Uruguay Was The First Country to Legalize Cannabis – How Are They Doing Now?
As of right now, and in stark contrast, Uruguay – the longest running legal country – doesn’t actually charge taxes on recreational cannabis. Perhaps this is just semantics though, as Uruguay does charge a ‘variable fee’ which is meant specifically to help fund the Institute for Regulation and Control of Cannabis (IRCCA). So it suffices to say that while Uruguay charges something, the general idea around legalization was to keep taxes off, and the reason for this was because of how badly Uruguay wanted to divert from the black market. Undercutting the black market was an actual goal for Uruguay, not trying to tax over it, and so far it has been the only country to put that sentiment into action.
By not making it about taxes, the price has stayed considerably lower, with the latest increase bringing it up to about $1.23/gram of flower.
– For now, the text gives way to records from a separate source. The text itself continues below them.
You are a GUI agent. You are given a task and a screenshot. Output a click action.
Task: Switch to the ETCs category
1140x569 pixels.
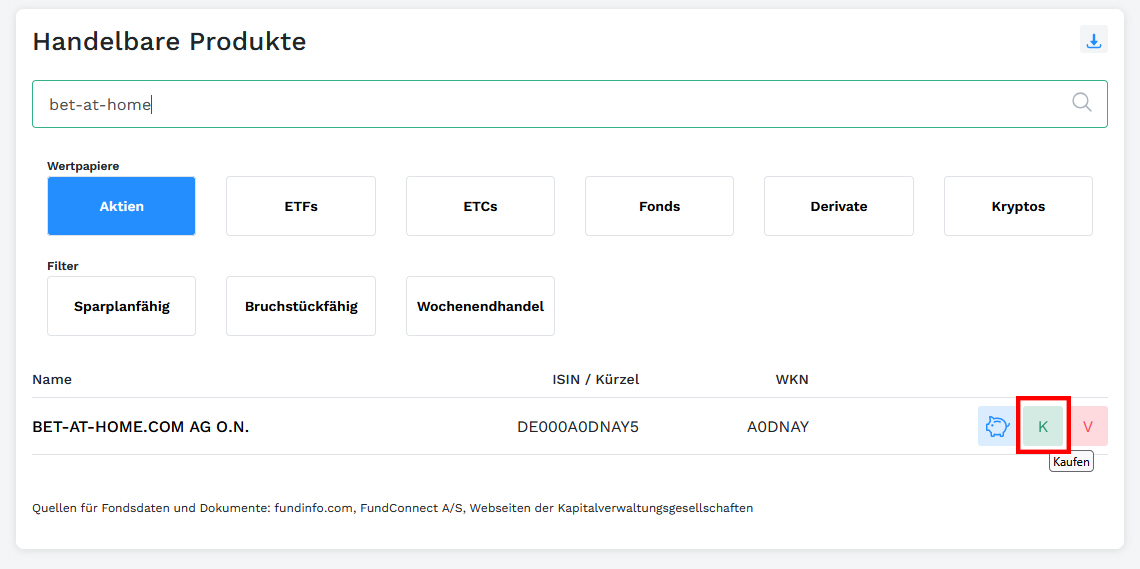pyautogui.click(x=480, y=206)

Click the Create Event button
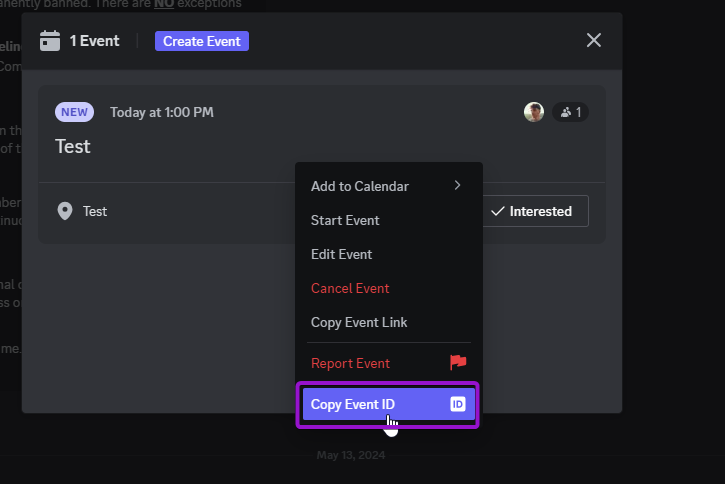coord(202,41)
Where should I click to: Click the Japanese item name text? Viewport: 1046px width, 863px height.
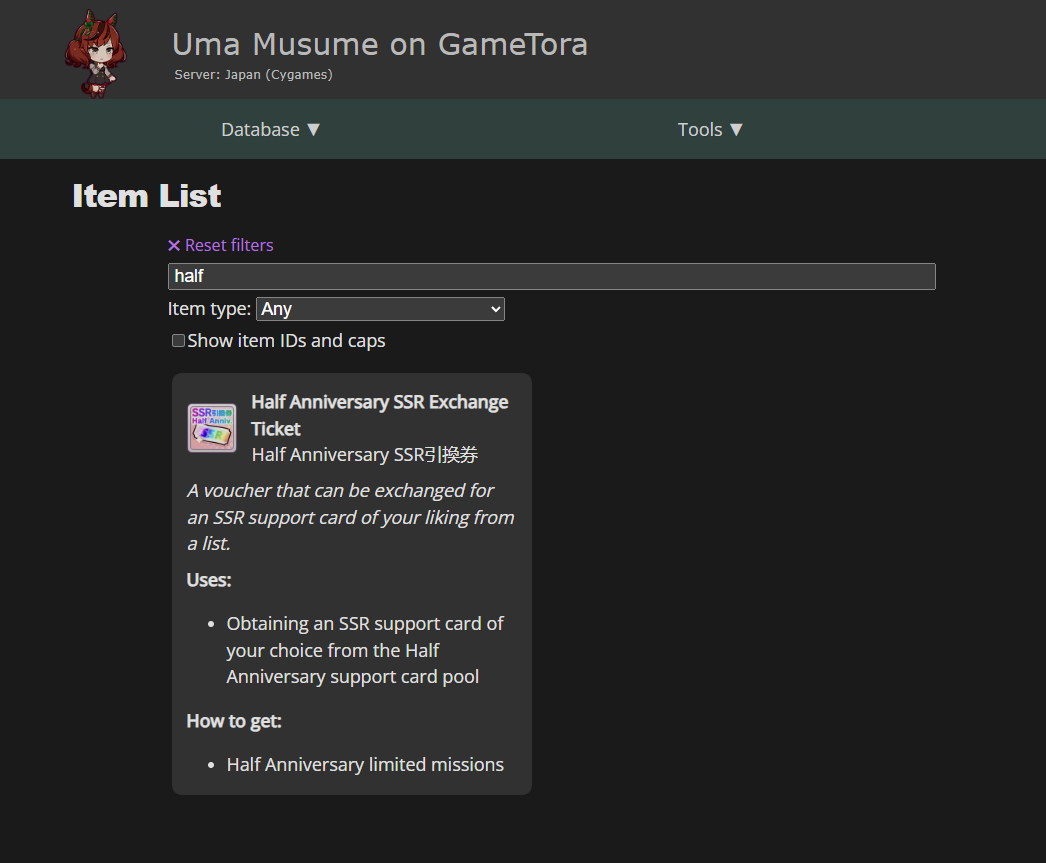click(x=364, y=455)
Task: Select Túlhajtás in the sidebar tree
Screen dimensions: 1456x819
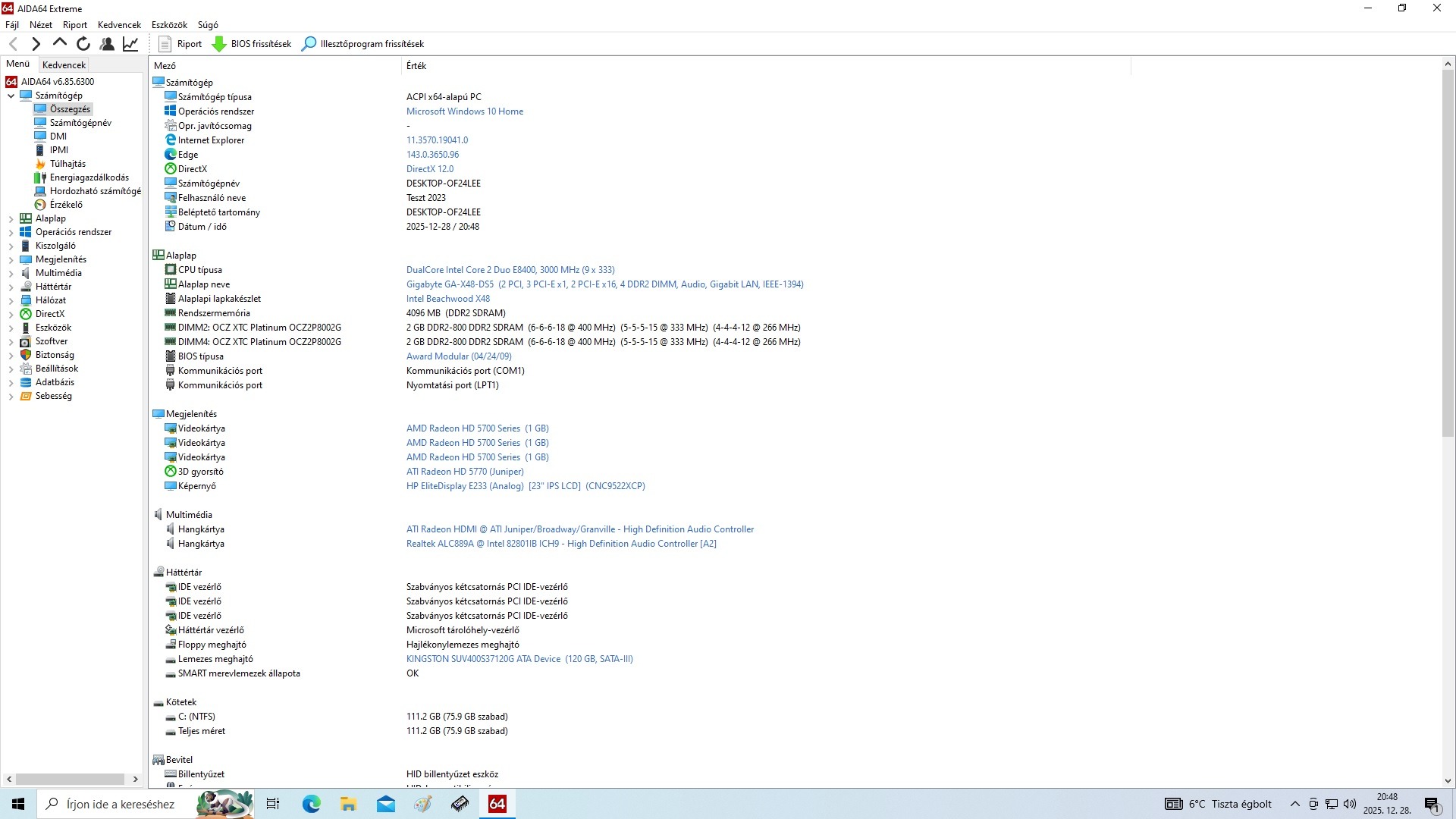Action: (x=67, y=164)
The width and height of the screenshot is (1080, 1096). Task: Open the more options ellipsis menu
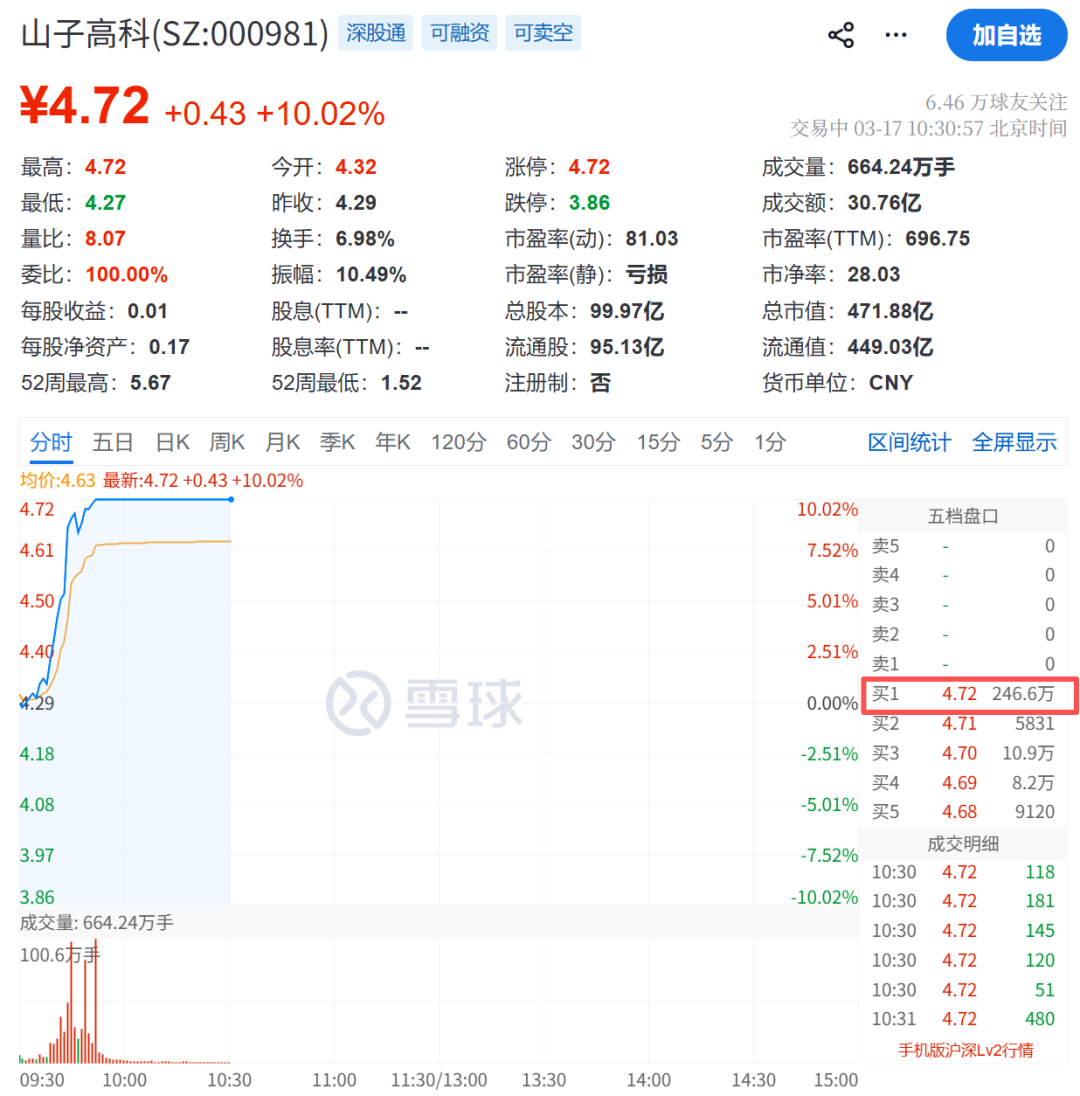[895, 34]
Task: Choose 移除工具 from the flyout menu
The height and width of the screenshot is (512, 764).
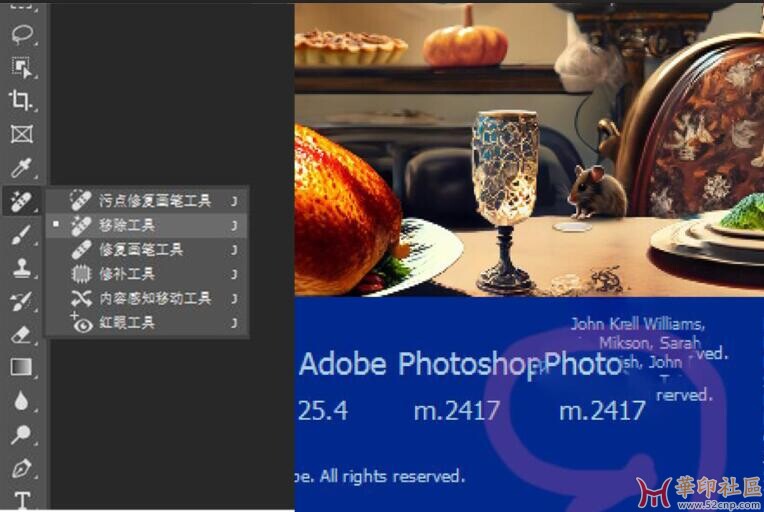Action: [147, 225]
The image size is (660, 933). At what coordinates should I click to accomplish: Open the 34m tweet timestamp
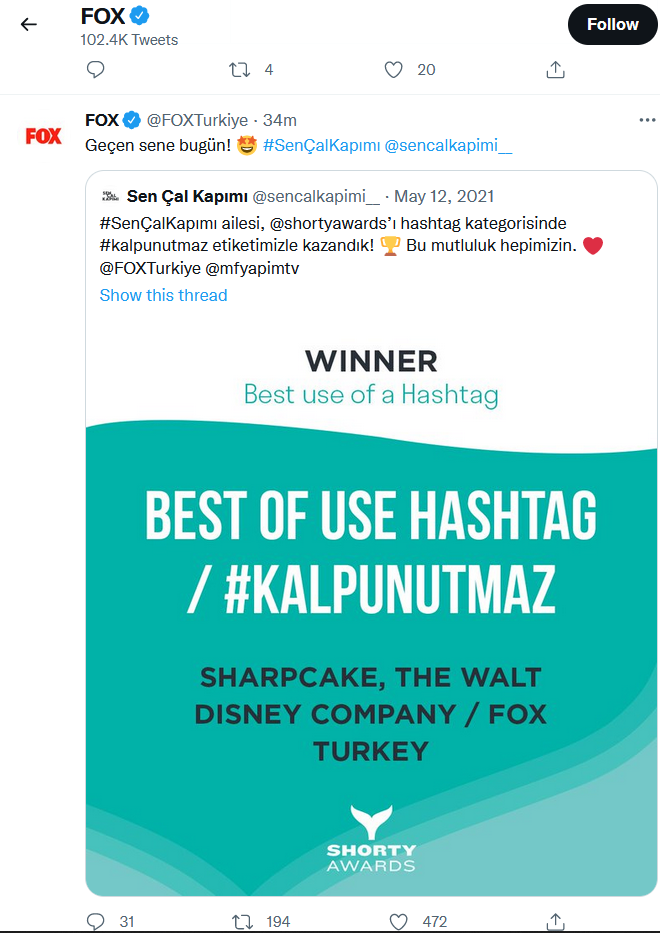click(280, 120)
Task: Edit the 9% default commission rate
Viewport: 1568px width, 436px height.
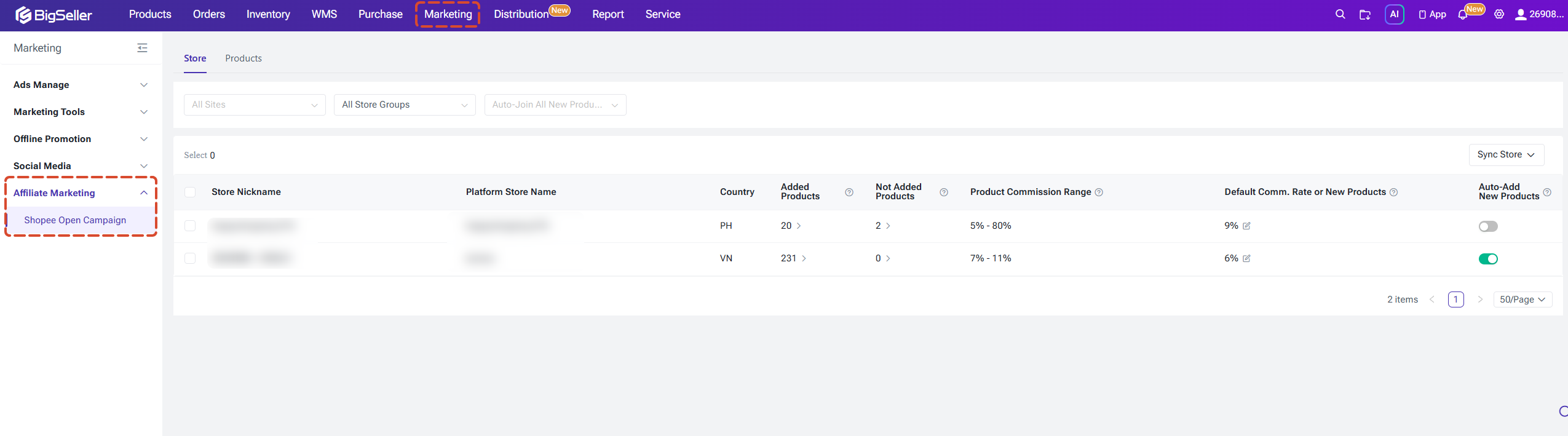Action: [x=1246, y=226]
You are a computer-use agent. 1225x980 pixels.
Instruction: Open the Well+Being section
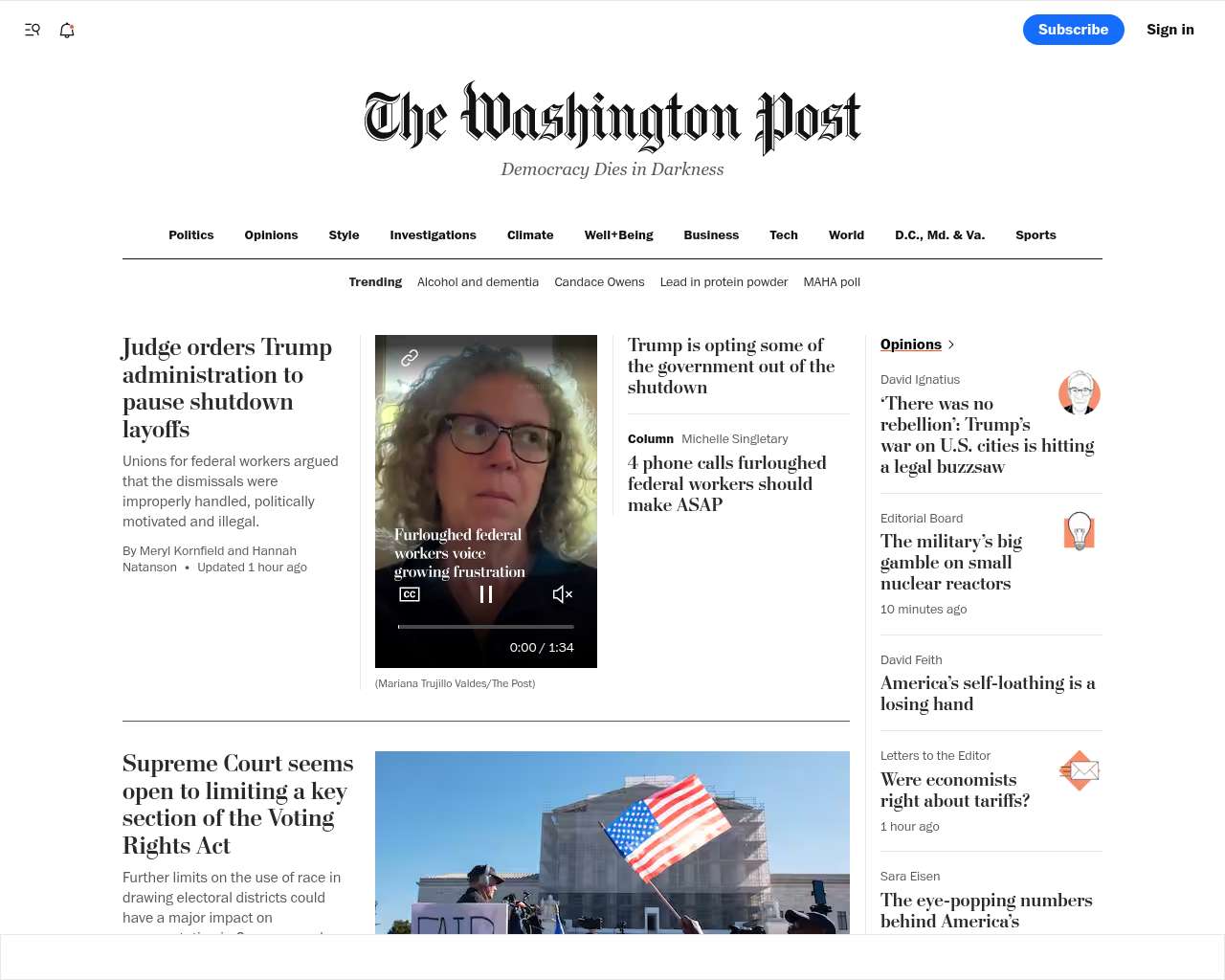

Keeping pricing low is generally the best way to undercut a current market. Of course, there are other supply issues in Uruguay that are affecting price, as well as a requirement for users to be signed-up as users…something that could easily dissuade many people.
Conclusion
The most interesting thing to me is not simply the tax structure put in place, but the whole question of ‘to tax, or not to tax’. It’s a double-edged sword. In a world of greedy governments with no real ability to see into the future, the idea of not scraping up every penny immediately in possible tax money, seems impossible by the looks of it. It’s like the saying ‘cutting off the nose to spite the face’. While governments might not be trying to expressly hurt their people, by blatantly disregarding price points and logic, and adding on ridiculous taxes, the only thing they do is push people back to the black market and hurt legal markets.
Uruguay doesn’t have the biggest market, and its moving slower, but it does seem to be doing so on a generally better principal. One that could provide a cheaper product, and therefore, much less reason to seek the black market answer in the future. And this could, in the end, provide a much stronger, more durable structure.